My question rephrased:
Lets assume a spectrum of size N, can you create a meaningfull spectrum of size N/2
by simply adding every other bin together?

Neglecting the artefacts of the forward transform, lets say an artificial spectrum
(or a spectrum after peak picking that discards the region around the peaks)

Lets say two sinusoids in two adjacent bins, will summing them into a single bin of a half sized spectrum
make sense and represent them adequately?
In my limited understanding, yes, but I am not sure, and would like to know why not
if that is not the case.




I'm not sure what "compress" means in this context, nor am I sure what "fall together" means. But here's some points to note:

A steady state sine wave in the time domain will be transformed by a short-time fourier transform into a spectral peak, convolved (in the frequency domain) by the spectrum of the analysis envelope. If you know that all of your inputs are sine waves, then you can perform "spectral peak picking" (AKA MQ analysis) and reduce your signal to a list of sine waves and their frequencies and phases -- this is the sinusoidal component of Serra's SMS (explained in the pdf linked above).
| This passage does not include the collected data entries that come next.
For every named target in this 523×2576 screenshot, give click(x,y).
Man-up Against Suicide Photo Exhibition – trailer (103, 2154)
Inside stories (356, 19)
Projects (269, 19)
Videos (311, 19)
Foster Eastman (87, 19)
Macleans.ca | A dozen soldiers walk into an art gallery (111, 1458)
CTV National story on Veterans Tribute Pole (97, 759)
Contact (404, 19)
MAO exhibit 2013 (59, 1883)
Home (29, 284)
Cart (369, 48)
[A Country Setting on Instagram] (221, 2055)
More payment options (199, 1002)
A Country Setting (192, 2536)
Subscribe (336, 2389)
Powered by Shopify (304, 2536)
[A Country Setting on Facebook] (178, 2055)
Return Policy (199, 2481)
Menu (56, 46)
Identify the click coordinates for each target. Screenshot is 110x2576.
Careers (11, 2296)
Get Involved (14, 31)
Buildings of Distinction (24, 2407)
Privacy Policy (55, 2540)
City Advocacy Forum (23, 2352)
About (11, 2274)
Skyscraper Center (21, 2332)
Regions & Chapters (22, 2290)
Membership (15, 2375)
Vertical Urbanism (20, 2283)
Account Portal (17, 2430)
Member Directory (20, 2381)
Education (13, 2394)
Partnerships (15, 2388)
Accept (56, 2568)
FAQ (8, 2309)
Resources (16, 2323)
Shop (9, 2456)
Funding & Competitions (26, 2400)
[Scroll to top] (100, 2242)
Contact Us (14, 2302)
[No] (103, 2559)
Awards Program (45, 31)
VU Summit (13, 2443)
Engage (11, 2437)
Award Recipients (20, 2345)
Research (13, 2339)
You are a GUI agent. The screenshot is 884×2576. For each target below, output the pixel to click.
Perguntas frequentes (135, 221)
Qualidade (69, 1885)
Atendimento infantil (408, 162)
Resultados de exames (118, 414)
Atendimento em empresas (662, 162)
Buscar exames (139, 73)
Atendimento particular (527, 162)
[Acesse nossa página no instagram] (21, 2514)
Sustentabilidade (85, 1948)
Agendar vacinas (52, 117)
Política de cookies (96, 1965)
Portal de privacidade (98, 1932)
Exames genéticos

Note that since a sinusoid ends up placing non-zero values in every FFT bin, you'd need to account for that in your spectral estimation, which basic MQ does not -- hence it does not perfectly estimate the sinusoids.

In any case, most signals are not sums of stationary sinusoids. And since signals are typically buried in noise, or superimposed on top of each other, so the problem is not well posed. For two very simple examples: consider two stable sine waves at 440Hz and 441Hz -- you will need a very long FFT to distinguish this from a single amplitude-modulated sine wave? or consider a sine wave plus white noise -- the accuracy of frequency and phase recovery will depend on how much input you have to work with.

I think by "compression" you mean "represent sparsely" (i.e. with some reduced representation.) The spectral modeling approach is to "model" the signal by assuming it has some particular structure (e.g. sinusoids+noise, or sinusoids+transients+noise) and then work out how to extract this structure from the signal (or to reassemble it for synthesis).

An alternative (more mathematical) approach is to simply assume that the signal is sparse in some (unknown) domain. It turns out that if your signal is sparse, you can apply a constrained random dimensionality reduction to the signal and not lose any information. This is the field of compressed sensing. Note that in this case, you haven't recovered any structure.